• Work order: Output only this range of the data below: the line that contains "Instruction: Go to" through the final line, both ends included, each retyped exactly.

• Items from a data source:
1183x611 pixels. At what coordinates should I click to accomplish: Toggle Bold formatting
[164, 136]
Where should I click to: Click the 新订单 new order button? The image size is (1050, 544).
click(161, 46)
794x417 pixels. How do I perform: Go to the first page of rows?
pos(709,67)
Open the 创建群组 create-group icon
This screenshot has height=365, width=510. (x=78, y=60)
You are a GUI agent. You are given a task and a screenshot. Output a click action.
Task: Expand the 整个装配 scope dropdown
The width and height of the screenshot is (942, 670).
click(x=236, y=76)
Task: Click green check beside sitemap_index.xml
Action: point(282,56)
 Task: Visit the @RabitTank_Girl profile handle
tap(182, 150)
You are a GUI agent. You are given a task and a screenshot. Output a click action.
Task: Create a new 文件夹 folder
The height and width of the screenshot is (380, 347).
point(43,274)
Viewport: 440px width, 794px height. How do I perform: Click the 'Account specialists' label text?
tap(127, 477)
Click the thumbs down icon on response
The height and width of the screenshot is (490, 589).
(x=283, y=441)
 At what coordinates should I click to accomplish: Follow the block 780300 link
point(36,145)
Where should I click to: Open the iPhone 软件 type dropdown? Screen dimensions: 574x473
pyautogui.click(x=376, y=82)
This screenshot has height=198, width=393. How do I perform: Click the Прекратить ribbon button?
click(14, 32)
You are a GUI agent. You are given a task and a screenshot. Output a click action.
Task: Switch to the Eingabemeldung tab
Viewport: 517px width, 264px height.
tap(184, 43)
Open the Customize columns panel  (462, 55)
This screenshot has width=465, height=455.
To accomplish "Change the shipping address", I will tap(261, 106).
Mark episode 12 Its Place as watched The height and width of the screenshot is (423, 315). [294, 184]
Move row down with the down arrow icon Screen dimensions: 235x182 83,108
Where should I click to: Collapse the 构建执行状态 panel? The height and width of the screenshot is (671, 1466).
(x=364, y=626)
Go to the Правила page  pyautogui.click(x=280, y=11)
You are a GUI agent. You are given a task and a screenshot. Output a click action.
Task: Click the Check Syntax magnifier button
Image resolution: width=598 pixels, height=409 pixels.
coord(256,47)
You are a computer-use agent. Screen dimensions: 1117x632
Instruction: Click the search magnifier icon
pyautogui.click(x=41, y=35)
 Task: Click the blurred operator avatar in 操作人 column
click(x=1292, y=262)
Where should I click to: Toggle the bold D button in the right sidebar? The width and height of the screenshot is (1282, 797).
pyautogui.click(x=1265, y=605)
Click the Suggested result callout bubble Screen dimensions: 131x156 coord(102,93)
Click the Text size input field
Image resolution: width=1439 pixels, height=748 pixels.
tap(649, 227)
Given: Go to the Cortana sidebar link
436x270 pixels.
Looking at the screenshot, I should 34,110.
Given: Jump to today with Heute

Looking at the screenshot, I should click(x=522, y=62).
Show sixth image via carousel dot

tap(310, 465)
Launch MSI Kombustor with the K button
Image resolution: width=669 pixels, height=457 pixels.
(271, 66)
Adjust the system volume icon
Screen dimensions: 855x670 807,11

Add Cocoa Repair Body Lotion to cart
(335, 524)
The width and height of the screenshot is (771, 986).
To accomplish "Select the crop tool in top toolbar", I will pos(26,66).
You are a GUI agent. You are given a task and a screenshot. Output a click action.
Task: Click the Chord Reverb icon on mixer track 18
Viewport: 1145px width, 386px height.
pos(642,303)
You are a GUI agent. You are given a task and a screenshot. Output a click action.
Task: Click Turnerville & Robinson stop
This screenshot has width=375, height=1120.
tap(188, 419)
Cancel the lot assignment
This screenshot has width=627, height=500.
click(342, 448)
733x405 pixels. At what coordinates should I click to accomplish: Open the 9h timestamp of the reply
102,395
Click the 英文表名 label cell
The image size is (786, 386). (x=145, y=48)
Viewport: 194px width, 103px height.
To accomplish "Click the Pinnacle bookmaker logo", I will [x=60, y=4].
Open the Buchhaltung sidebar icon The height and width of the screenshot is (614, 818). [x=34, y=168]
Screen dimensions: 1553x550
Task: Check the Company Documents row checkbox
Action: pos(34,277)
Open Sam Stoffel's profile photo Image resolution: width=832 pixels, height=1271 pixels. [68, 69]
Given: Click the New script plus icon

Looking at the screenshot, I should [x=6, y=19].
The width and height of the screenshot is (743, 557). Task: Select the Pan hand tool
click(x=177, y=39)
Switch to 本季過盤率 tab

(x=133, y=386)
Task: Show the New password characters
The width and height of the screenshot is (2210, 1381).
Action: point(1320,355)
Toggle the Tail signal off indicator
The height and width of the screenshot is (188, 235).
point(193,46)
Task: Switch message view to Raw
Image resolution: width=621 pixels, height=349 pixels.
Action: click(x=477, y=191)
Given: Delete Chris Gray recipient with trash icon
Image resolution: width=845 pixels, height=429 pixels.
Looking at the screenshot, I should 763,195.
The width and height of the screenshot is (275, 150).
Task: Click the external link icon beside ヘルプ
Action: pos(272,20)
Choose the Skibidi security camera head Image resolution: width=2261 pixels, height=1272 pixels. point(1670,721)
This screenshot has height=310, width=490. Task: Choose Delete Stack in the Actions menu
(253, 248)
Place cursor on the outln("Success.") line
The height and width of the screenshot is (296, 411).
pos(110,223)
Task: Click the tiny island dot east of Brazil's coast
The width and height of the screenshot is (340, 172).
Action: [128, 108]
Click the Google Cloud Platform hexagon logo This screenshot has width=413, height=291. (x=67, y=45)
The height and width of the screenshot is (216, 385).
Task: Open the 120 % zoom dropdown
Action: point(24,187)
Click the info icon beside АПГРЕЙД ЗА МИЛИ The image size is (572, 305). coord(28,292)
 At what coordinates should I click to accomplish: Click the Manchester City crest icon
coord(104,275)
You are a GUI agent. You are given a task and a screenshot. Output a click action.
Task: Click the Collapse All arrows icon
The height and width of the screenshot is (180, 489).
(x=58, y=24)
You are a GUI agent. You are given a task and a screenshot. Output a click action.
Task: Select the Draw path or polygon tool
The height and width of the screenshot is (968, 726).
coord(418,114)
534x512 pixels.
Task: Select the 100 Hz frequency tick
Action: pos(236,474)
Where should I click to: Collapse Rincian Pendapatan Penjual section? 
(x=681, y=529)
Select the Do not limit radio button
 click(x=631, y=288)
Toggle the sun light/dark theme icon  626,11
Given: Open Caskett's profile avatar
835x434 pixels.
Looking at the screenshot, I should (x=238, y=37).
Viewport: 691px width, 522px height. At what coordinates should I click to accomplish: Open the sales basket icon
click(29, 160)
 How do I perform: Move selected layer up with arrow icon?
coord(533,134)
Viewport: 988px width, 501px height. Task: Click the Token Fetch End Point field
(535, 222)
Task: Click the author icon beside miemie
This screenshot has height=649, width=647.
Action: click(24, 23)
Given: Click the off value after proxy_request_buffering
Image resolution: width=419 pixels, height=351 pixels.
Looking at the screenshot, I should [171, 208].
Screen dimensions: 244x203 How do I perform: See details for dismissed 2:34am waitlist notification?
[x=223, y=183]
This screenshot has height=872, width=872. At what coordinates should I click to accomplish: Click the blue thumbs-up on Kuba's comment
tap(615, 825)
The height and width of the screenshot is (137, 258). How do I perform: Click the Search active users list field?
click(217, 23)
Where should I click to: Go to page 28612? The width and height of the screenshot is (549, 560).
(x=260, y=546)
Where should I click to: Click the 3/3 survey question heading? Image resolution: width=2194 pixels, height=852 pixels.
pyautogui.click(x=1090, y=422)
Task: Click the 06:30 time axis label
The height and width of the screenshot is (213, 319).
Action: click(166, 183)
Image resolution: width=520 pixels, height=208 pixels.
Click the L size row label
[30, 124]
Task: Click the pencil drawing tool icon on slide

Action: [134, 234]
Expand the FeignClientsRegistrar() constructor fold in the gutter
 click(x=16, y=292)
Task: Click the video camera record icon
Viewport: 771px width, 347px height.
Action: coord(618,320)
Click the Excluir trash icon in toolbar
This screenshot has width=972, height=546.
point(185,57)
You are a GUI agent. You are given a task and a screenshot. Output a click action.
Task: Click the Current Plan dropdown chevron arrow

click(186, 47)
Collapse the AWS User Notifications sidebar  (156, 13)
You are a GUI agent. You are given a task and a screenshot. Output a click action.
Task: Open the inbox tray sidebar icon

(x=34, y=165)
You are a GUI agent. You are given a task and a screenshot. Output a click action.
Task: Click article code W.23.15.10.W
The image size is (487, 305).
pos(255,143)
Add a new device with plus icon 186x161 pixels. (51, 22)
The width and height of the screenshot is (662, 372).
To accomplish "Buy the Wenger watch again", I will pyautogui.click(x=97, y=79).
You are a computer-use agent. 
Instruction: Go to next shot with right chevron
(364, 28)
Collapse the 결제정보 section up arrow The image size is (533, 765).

• Response:
Instruction: Go to next shot with right chevron
(364, 28)
Collapse the 결제정보 section up arrow The image size is (533, 765).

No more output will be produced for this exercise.